Bailouts no answer for workers
“When industry resumes production it will have the advantage of substantially less labor costs,” wrote the editors of the Wall Street Journal. That wasn’t a 2008 editorial, said Barnes, but one from 1931!

Like then, bankruptcies today will declare labor contracts null and void. “We’re against the bailout of the auto companies,” he said. “This is not how workers will defend themselves and other working people. They will defend themselves by realizing they don’t have a union.”

Only as the unions are transformed in struggle to “organize the organized,” he said, will they be able on a broad scale to organize the unorganized.

Commenting on the expanding U.S. war in Afghanistan and Pakistan, Barnes noted that conditions there are very different from Iraq.

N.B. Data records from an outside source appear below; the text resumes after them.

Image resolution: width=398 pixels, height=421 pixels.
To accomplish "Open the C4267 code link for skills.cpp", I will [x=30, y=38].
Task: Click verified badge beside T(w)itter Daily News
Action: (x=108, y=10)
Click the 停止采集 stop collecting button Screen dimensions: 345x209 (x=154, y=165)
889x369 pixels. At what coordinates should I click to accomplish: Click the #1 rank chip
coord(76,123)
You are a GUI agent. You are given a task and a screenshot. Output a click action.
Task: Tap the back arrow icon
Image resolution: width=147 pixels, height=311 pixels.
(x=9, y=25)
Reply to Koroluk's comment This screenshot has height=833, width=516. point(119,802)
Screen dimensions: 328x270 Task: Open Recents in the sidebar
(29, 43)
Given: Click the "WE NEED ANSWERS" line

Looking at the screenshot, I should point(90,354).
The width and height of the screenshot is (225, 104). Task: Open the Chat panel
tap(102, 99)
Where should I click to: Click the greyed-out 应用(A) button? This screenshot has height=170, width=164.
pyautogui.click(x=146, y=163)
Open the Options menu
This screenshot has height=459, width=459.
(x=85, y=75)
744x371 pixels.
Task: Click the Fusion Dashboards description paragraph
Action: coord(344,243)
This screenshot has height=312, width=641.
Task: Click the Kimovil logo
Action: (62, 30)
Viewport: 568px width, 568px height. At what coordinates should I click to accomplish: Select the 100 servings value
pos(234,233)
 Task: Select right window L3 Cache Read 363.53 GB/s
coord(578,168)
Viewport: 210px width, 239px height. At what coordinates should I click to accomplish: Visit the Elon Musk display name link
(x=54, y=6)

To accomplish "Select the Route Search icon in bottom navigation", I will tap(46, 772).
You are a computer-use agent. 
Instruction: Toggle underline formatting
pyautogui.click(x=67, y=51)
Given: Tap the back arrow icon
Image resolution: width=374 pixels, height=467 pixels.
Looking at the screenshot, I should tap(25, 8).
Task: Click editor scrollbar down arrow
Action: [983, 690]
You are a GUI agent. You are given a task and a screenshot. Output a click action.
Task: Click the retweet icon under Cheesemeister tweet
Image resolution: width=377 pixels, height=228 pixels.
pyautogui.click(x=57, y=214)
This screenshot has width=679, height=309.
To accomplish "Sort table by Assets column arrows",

The war will be decided and fought in Pakistan, already the sixth largest country in the world and growing. It will be a hard-fought war, one that Washington won’t be able to win by transplanting its “surge” tactics from Iraq. The U.S. rulers are beginning to recognize that a volunteer U.S. army will not be enough to defend their imperialist class interests in the Middle East, Asia, and worldwide. Washington will be probing possibilities in the months and years ahead to reinstitute the draft.

Dave Prince, a member of the SWP in Atlanta, spoke about the launching of the Capital Fund for the coming year. Already $105,000 has been contributed. The Capital Fund accepts donations of $1,000 or more to continue the communist movement’s publishing program.

A fund appeal by Ben Joyce, a leader of the Young Socialists, raised more than $18,000 to help the party continue its work. Discussion on the themes of the afternoon’s talks continued at a sit-down dinner at the hotel and a lively party that followed.